Spitzer stared at 2011 MD for 20 hours to capture this infrared image, enabling astronomers to measure the asteroid's temperature, and hence its size and density.
NASA / JPL-Caltech / Northern Arizona University / SAO

2011 MD, the biggest candidate so far, is between 4 and 10 meters across (13 to 32 feet) and has a surprisingly low density, roughly that of water. Based on the size and density, its mass is somewhere between 50 and 350 tons. This asteroid passed very close to Earth in 2011, enabling its discovery and tweaking its orbit such that it’s a good target for a rendezvous in 2024.

Earlier this year, NASA’s Spitzer Space Telescope, whose orbit trails Earth’s, stared at 2011 MD for 20 hours to characterize the object’s temperature, and therefore its size. The low density probably means that the asteroid is really a fleet of flying boulders, though it’s also possible that the asteroid is a single rock surrounded by a haze of smaller rock particles.

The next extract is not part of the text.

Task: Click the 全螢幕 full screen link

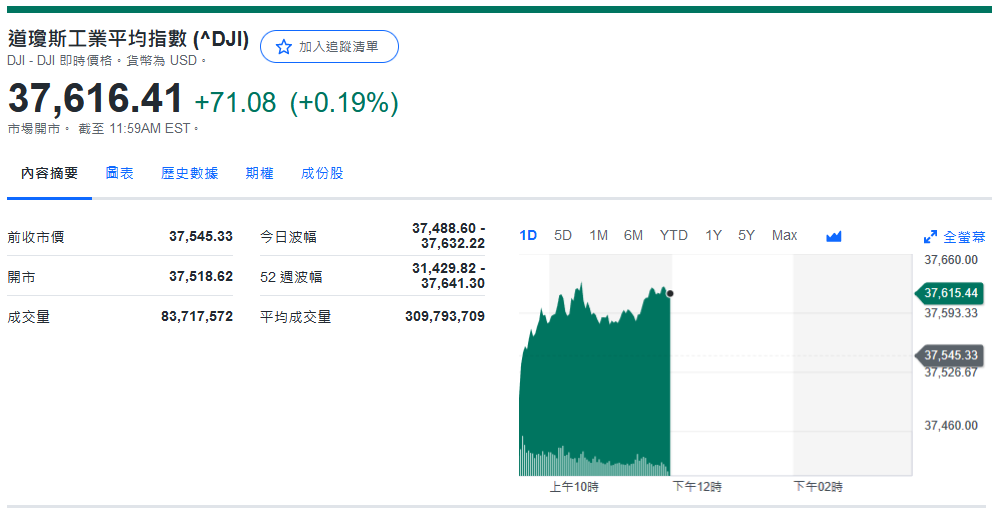Action: [964, 237]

Regardless of the asteroid’s true nature, Option A would have the robotic spacecraft grab the whole thing in a bag and haul it back to an orbit 70,000 km above the lunar surface.

Asteroid Itokawa

The Hayabusa spacecraft acquired this view of 25143 Itokawa on October 4, 2005, hours after moving to within 7 km of the asteroid. The rough-textured terrain shows evidence for retrievable boulders.
JAXA

The alternative, Option B, involves retrieving a boulder from a larger asteroid and has fewer constraints, requiring only an accessible orbit and confirmation of boulders on the asteroid’s surface. But observational evidence for boulders is hard to obtain. So far, three candidates have made the list for Option B: Itokawa (pictured at right), 2008 EV5, and 101955 Bennu, the target of the upcoming OSIRIS-Rex mission.

In addition to widening the playing field of potential targets, Option B has a side benefit: testing planetary defense. Option A by definition has NASA targeting asteroids that are too small to matter when it comes to close encounters — if these asteroids ever ventured too near Earth, they would mostly burn up in the atmosphere. But Option B targets asteroids 100 times larger, and the robotic spacecraft could demonstrate techniques such as the gravity tractor or ion-beam deflection either before or after picking up the boulder.

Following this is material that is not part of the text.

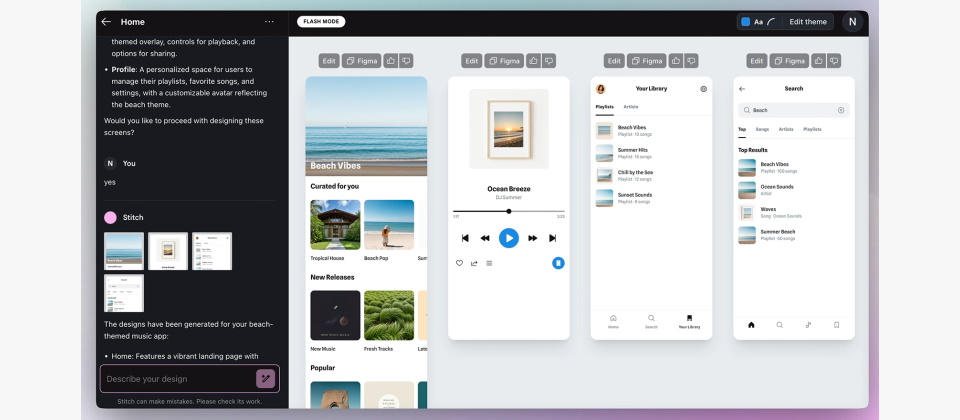Click the Edit theme button
960x420 pixels.
(x=808, y=21)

Paul Chodas (NASA JPL) estimated that NASA’s searches might find an additional two to three candidate asteroids per year until 2018, at which time the agency will have to decide both which option they’re going with and which asteroid they’ll target for a projected 2019 launch.

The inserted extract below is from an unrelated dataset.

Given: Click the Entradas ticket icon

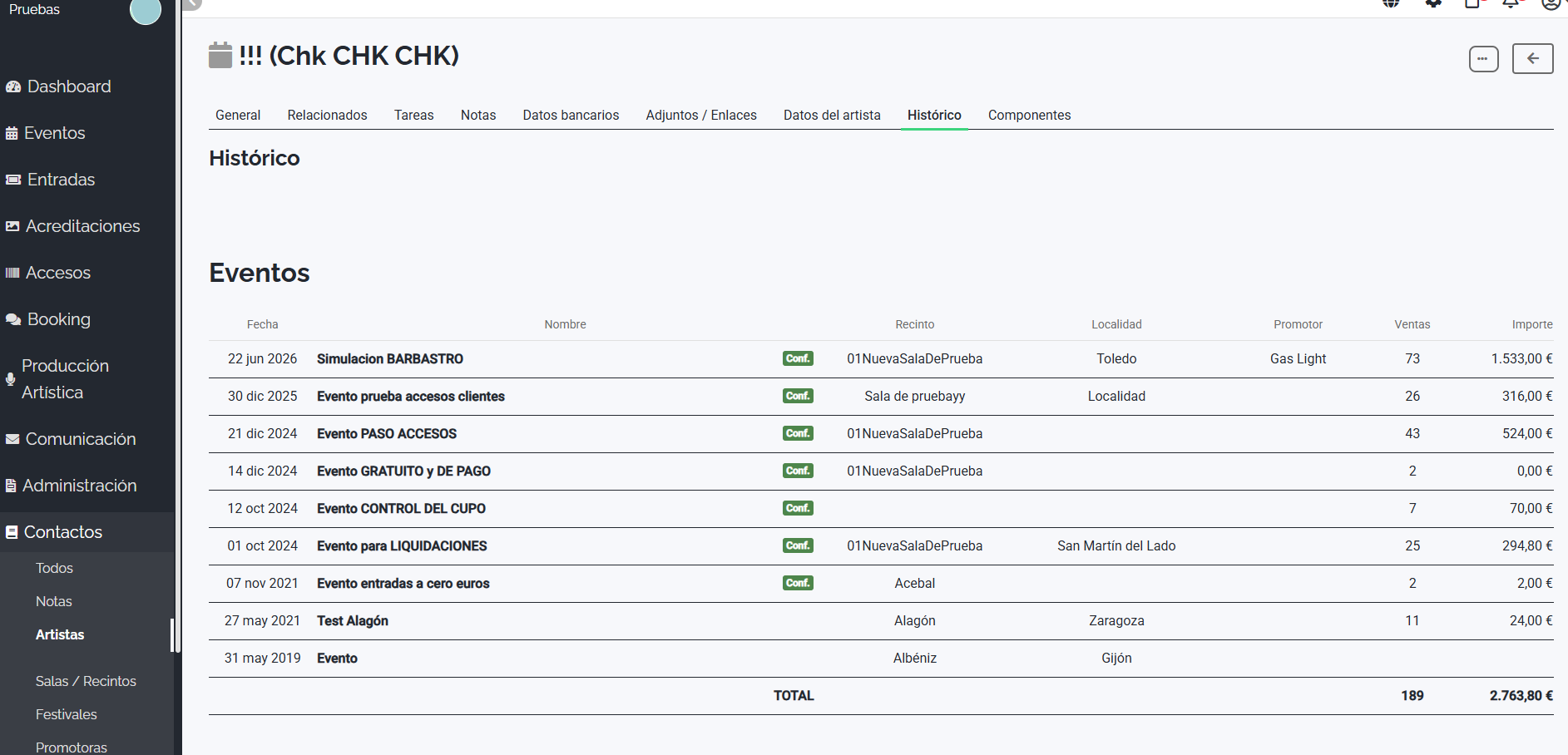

As the search for asteroid candidates continues, work begins on retrieval mechanisms. NASA also announced yesterday 18 proposals that will share $4.9 million over the next six months to investigate technology for rendezvous sensors, asteroid capture, adapting commercial spacecraft, and more. See NASA’s press release for the full list of accepted proposals.

Facing the Skeptics

2011 MD artist's concept

Despite meeting rendezvous criteria, the asteroid 2011 MD is still a bit of a mystery. It might be a rubble pile (left) or a single rock clouded by rock particle haze (right).
NASA / JPL-Caltech

NASA’s announcement was intended no doubt to soothe critics in the political and scientific communities alike. Just last week, the U.S. National Academy of Sciences issued a report that urged a return to the Moon rather than a singular focus on asteroid retrieval. Meanwhile, lawmakers have voiced their unease about the asteroid retrieval mission’s lack of a firm schedule and budget.

“Our briefing reminded the community that we have some viable candidates already for this proposed mission,” Chodas says, “and the prospects are good for finding more viable candidates.”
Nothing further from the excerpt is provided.